Unraveling molecular interactions in binary liquid mixtures with time-resolved thermal-lens-spectroscopy

Abstract

Non-contact localized laser heating-based thermal lensing has emerged as a technique for probing the heat transport in liquids. A mode-mismatched dual-beam pump–probe spectroscopic technique was employed to investigate the photothermal response and modes of heat dissipation in methanol and binary mixtures of methanol with polar (water, methanol (MeOH)) and nonpolar (CCl4) solvents. We recorded the time-resolved thermal lens (TL) signal of a probe beam at 780 nm after heat deposition by a 1560 nm pump beam. For pure solvents, the TL signal was found to be approximately one order of magnitude larger for methanol than for water, DMSO, or CCl4, implying that the energy deposition is larger for methanol than for any of the other solvents. Subsequently, binary mixtures were studied where the TL signal increased with an increase in the volume fraction of methanol. All TL signals are shown to have a physical interpretation in terms of heat conduction and convection. In the case of methanol–water, the observed trend can be rationalized in terms of a strong intermolecular interaction.
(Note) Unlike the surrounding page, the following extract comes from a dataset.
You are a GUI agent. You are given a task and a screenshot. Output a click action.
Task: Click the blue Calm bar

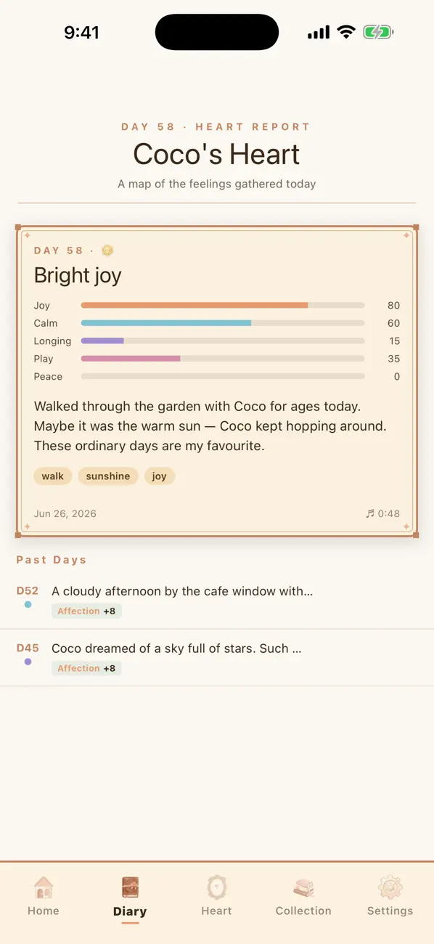[x=166, y=323]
Convective heat transfer is shown to dominate the overall heat transfer in pure methanol and in binary mixtures for all volume fractions where MeOH is in excess of 50%. No convection is observed for very dilute mixtures with a small amount of methanol; in this case, heat conduction is sufficient to reach equilibration. Interestingly, for binary mixtures of methanol with DMSO or water, a decreasing trend is observed in the concentration range between 90% and 100% volume fraction of methanol. We observe also that the TL signal is modified in case of intermolecular interactions forming large clusters of methanol with the cosolvent. In such cases, heat diffusion is affected. Thus, TL can be seen as a sensitive probe for intermolecular interactions as well.